If they have enough funds to do another performance, I look forward to seeing Outdoor Trek again.

Above, Khan awakens. Below, the enterprise's history officer Lt. Marla McGivers contemplates powerful warriors from centuries past.
 Khan started causing trouble shortly after arriving in sick bay.
 Fortunately, Khan decided not to kill McCoy.
 Below, Lt. Sulu navigates the Enterprise from what looks like an Office Depot Chair. :)
 At one point, Lt. McGivers broke out into song. Specifically, R.E.M.'s losing my religion. 
It might sound absurd, but it totally worked with the script.

Toward the end of the episode, Kirk had to bust out of a decompression chamber. 
 Then he and Khan battled, hand to hand. You know who won. 
Before the program, writer James E. Brooks told the crowd about his experiences writing for "Star Trek, The Next Generation." His other writing credits include an X-Files magazine.
Annabelle, with two sci-fi books to her name already, went down to get his autograph. He was pretty flattered. :)

If there's a Star Trek anything, you *know* there are going to be Klingons. Yesterday was no exception.

COOL GIRLS: This morning was the first of four days of a neat-o camp Annabelle is attending this week. Called "Cool Girls in Aerospace," it's an amazing opportunity for 10 local girls to learn about education and career tracks in the aerospace industry. The greater Seattle area is a hub for such opportunities, and over the next four days they'll be learning more about possible pathways to the future.

Here's a short video about the program. 

And here's what Annabelle has to say about her first day.
Today, my first day of Cool Girls in Aerospace was an interesting experience. It was held in Mukilteo City Hall. We started by introducing ourselves and what we wanted to learn about. Then we were talked to by a couple of experts in engineering fields, such as Shannon Deacon, who worked 12 years at Boeing; Lurelee Lorenzen, who joined Boeing via an apprenticeship program, which allows a person to try multiple jobs at Boeing before deciding on one, and it doesn’t even require a college degree!  We also heard from Chris Phillips, who was a Navy pilot. He told us mostly about himself. It was very interesting to listen to the speakers today, and I look forward to the rest of the Cool Girls in Aerospace camp!

Friday, August 12, 2016

Bubble Fun

POPPIN': This afternoon, we popped over to Pacific Science Center to check out a special event, Bubblefest.

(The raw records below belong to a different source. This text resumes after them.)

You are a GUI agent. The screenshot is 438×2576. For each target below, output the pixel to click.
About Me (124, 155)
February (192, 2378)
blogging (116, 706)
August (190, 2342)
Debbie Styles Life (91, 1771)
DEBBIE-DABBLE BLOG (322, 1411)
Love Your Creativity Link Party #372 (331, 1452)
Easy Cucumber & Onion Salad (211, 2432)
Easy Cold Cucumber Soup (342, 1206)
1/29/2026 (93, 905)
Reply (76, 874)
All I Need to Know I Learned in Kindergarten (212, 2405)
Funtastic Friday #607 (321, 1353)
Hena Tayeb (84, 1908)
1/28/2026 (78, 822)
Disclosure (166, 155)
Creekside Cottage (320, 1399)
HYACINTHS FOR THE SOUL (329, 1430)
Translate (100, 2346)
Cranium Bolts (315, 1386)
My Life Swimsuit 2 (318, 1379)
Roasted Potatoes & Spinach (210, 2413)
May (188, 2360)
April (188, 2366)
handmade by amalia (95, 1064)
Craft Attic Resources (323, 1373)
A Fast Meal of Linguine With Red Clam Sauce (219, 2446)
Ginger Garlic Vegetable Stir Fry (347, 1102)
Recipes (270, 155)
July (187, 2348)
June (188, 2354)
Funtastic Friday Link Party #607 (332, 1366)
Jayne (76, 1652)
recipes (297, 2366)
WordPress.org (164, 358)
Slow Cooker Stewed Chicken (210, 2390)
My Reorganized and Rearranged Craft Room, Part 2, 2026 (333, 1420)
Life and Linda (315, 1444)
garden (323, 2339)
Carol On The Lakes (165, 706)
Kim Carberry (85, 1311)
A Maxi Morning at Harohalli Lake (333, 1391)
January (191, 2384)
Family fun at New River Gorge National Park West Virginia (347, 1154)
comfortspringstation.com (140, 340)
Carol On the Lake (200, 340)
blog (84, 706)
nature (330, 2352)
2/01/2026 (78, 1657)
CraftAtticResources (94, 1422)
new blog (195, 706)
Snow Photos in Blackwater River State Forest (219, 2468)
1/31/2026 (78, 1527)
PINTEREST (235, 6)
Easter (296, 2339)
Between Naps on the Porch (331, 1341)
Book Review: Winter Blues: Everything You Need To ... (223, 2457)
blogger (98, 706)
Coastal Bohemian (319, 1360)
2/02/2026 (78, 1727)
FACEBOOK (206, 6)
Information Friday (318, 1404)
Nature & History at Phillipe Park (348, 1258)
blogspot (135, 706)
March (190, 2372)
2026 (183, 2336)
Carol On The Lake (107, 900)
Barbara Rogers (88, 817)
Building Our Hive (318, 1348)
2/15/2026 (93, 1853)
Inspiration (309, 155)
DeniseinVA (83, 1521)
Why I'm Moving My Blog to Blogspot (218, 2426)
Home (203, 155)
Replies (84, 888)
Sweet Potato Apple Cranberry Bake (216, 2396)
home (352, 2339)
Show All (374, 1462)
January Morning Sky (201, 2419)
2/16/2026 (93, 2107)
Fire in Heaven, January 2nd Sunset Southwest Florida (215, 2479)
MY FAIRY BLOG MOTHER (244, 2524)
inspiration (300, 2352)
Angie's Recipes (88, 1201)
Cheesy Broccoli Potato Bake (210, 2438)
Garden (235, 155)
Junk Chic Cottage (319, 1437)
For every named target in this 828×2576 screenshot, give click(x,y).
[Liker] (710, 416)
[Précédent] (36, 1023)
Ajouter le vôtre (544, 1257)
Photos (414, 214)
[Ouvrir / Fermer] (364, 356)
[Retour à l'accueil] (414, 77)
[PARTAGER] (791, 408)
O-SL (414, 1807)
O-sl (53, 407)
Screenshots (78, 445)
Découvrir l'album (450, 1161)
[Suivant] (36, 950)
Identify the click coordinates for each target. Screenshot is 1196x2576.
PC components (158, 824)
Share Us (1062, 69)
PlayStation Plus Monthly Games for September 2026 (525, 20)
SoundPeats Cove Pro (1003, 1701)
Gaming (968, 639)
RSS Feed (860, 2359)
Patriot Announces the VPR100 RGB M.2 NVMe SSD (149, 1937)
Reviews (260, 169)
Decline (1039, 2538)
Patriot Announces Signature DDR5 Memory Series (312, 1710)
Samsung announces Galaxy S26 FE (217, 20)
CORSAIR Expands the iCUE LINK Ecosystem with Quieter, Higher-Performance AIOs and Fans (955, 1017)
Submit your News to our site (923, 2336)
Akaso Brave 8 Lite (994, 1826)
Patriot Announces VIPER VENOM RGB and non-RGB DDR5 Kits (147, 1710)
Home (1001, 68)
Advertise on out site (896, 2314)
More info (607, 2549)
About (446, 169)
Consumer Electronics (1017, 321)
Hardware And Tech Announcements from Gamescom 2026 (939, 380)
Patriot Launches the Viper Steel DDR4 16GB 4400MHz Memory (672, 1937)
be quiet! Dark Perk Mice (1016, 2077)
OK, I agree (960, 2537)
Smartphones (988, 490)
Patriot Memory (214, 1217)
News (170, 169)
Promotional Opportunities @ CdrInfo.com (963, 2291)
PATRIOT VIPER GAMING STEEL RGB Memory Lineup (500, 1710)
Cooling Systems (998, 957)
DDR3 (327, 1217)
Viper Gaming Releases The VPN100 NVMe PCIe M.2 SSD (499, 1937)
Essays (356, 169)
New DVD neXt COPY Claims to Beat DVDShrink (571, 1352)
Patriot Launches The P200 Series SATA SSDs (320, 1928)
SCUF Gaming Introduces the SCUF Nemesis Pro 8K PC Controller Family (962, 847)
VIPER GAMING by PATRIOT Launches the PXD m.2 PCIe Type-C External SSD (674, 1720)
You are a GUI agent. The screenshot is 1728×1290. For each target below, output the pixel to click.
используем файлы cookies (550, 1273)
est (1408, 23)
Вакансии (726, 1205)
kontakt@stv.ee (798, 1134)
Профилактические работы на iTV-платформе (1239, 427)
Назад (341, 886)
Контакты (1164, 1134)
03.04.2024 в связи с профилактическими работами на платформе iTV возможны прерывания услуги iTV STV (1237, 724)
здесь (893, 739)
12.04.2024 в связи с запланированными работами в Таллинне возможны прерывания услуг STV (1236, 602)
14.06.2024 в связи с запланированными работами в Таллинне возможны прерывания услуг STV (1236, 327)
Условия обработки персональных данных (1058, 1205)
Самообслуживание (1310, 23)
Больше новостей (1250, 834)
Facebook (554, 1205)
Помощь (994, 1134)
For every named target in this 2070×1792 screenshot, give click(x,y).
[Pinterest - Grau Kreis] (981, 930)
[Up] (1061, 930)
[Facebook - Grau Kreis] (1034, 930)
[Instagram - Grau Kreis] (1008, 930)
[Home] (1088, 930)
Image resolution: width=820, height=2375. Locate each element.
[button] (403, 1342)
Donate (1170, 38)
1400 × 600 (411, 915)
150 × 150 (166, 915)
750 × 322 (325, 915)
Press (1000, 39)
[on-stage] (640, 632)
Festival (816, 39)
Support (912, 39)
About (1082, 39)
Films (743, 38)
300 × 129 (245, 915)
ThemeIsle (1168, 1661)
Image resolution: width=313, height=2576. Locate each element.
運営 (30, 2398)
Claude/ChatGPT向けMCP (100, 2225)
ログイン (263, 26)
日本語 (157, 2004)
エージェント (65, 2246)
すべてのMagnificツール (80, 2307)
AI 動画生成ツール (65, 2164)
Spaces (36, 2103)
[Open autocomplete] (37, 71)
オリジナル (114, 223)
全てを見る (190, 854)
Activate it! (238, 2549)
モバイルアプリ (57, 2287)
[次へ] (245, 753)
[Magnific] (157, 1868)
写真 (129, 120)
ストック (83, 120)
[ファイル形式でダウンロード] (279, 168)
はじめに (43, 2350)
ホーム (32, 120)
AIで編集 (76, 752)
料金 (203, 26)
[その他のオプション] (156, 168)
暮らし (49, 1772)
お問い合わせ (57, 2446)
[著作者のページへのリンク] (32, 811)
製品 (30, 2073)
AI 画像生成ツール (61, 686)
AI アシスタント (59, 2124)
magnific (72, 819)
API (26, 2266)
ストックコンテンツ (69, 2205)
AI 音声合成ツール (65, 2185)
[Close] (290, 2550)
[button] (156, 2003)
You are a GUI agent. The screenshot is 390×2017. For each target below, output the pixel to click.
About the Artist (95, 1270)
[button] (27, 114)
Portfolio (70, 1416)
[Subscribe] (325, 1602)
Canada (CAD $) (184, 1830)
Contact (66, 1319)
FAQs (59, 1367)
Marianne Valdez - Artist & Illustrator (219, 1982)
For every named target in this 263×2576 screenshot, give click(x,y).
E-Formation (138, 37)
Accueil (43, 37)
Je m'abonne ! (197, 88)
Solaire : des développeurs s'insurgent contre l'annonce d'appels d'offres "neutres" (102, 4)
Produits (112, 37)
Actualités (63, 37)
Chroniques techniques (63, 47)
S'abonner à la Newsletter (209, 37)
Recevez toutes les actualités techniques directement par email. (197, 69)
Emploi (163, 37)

As soon as we entered the courtyard (complete with reflection ponds and concrete dinosaurs), we saw bubbles in evidence. There were stations all over, with bubble solution and wands of all shapes and sizes.
While the bubbles were the main draw today, we also took time out to enjoy some PSC classics, like the bike ride way up over the water.
And CJ and Annabelle did the human hamster wheel type attraction.
In the Ackerly Family Exhibit Gallery, there were a number of bubble-related stations. 

A number of them featured differently-shaped bubble 'wands.' As cool as this cube is/was, from it we learned that you're still not getting square bubbles Bubbles like to be spheroid.
We stopped by the cafe for a special Bubblefest rootbeer float. Love how serious the kids look while concocting it. Important stuff here.
Before 4 p.m., we made sure to make our way to the upper courtyard for a show by Seattle's famous Bubbleman.
 He has some pretty impressive bubble-making equipment!
I love the looks on the faces in the crowd.
 This netting made for good bubble making. 
Of course, there were a lot of other interesting things going on at Seattle Center this afternoon. 

We heard a little bit of a live concert on the mural stage.
 Meanwhile, at Key Arena and on the grounds around it, the DOTA-2 world championships were underway.
DOTA is Defense of the Ancients, a cooperative, team-based video game. People come from all  over the world to watch and play. The prize pool is in excess of $20 million. Yes, you read that right. The first place team will receive over $9 million

The kids enjoyed some splashing in the fountain time, and we made our way over to the shallow pool just north of Key Arena, as well.
All in all, a great August afternoon.